Its partners have advised or have been appointed to offices by a number of American presidents, including Andrew Jackson, Martin Van Buren, Abraham Lincoln, and Woodrow Wilson. Kelley Drye assisted in drafting the 1947 Taft Hartley Act, a foundational labor law regulating the activities and power of labor unions.

Kelley Drye merged with Washington, D.C.–based firm Collier Shannon Scott, PLLC in 2006. In April 2011, Kelley Drye merged with the Los Angeles firm White O'Connor Fink & Brenner LLP. The firm expanded its presence to Texas through a merger with Jackson Gilmour & Dobbs, P.C. in 2016.

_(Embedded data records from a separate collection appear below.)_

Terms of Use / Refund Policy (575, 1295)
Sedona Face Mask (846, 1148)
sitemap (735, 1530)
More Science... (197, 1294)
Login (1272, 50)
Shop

==Notable lawyers and alumni==
- Jim Gilmore (born 1949), 68th Governor of Virginia and former chairman of the Republican National Committee.
- John M. Herrmann II, former member of the United States National Security Council.
- Roberta Karmel (b.1937 – d. 2024; member 1987–2002), Centennial Professor of Law at Brooklyn Law School and first female Commissioner of the U.S. Securities and Exchange Commission.
- Doris Matsui (lobbyist 2001–2005), U.S. Representative for California's 6th congressional district.
- George Smathers (b.1913 – d. 2007), former member of the U.S. House of Representatives from Florida's 4th district and former United States Senator from Florida.
- Lee Terry, former member of the U.S. House of Representatives for Nebraska's 2nd congressional district.